Unlike NPR, the World Service needn’t worry about fund-raising. It takes in over $400 million yearly from Britain’s Foreign and Commonwealth Office (FCO), in return for providing a “benefit” to the U.K. It’s hard for the FCO to quantify that benefit, but it places a great deal of weight on “testimonials” from “Cosmopolitans”—“opinion formers,” in the language of a 2004 BBC report.
Cosmopolitans take great comfort in the World Service’s furious coverage of the conflict in Iraq. From the outset, the Beeb’s allegiance was clear: its reporting, said controller of editorial policy Stephen Whittle, “must reflect significant opposition in the U.K. (and elsewhere) to the military conflict.”
Not a problem. The World Service swiftly found a “Middle East expert” to describe the first U.S. missile strike on Baghdad as “pure American imperialism.” The service left listeners in the dark, however, about the so-called expert’s affiliation with an Arab-funded pro-Palestinian lobby. As the war continued, and the BBC remained the sole provider of news to Iraqis, the broadcaster aired calls for suicide bombers to fight the coalition and ran interviews with angry anti-American Iraqis, sometimes without telling listeners that Ba’athist minders were on hand. When the Americans claimed to be in Baghdad, BBC reporters denied it—even as CNN carried video of tanks rolling through the capital’s streets.

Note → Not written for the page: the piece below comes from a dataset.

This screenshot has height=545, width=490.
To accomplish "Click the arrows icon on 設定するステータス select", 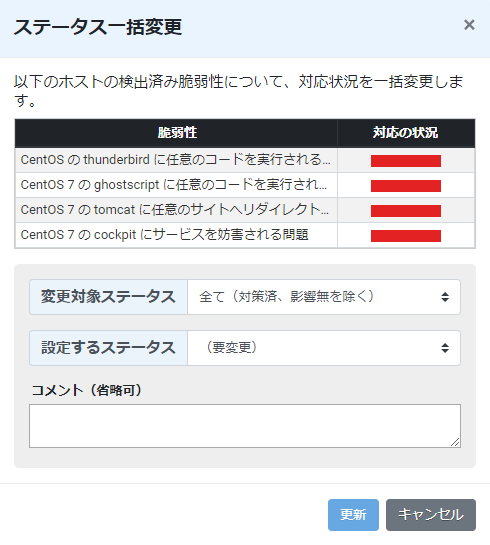I will click(445, 348).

Now, the Iraq fascists know that to win, they just have to detonate an old Fiat every day at lunch. They’ve told us their strategy: manipulate the press to create a low-budget epic of defeat until war support collapses. The Beeb eagerly obliges, as when a correspondent accepted from insurgents a video showing dead bodies as “proof” of American atrocities. He dutifully proclaimed it true based on . . . well, on watching the video.

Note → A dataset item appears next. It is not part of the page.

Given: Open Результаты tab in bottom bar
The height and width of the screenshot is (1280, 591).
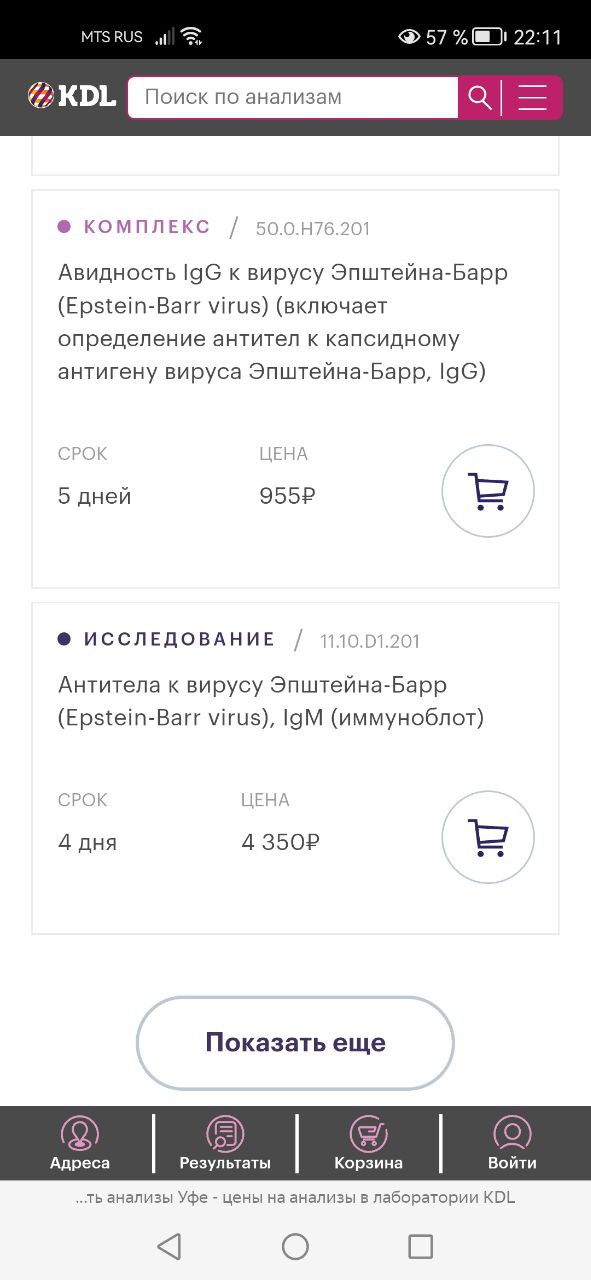Looking at the screenshot, I should [225, 1143].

One ubiquitous World Service technique: loose anecdotal reporting. If a BBC reporter can’t find a friend of a friend to discuss some aspect of the failure he wants to see in Iraq, he’ll interview his translator, or even himself, to get that “news.” “I have been here for two weeks,” one correspondent recently observed. “Hardly a day has gone by without several car bombs in Baghdad and so many bodies dumped in the street that I have lost count.” His translator agrees. No context, no background to help listeners understand what’s happening—just opining how bad it all is.

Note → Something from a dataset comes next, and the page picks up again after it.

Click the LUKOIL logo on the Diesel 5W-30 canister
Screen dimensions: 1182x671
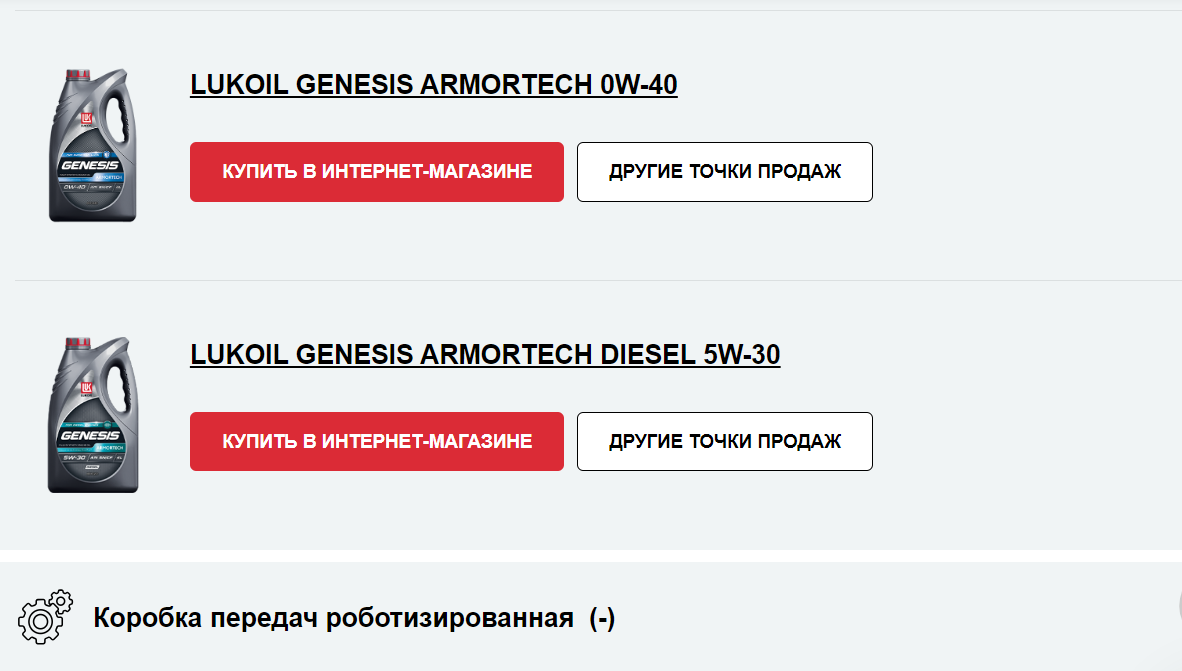(x=86, y=389)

Cosmos may love this stuff. But what’s the “benefit” of having such unhappy, hostile journalists wandering through a theater of war—especially when they become weapons used against the coalition and the Iraqis themselves? The safest place for the World Service would be out of Iraq. It’s time to bring them home—but to the U.K., please, not to the U.S. We’ve already got enough of such “reporting” in our mainstream media.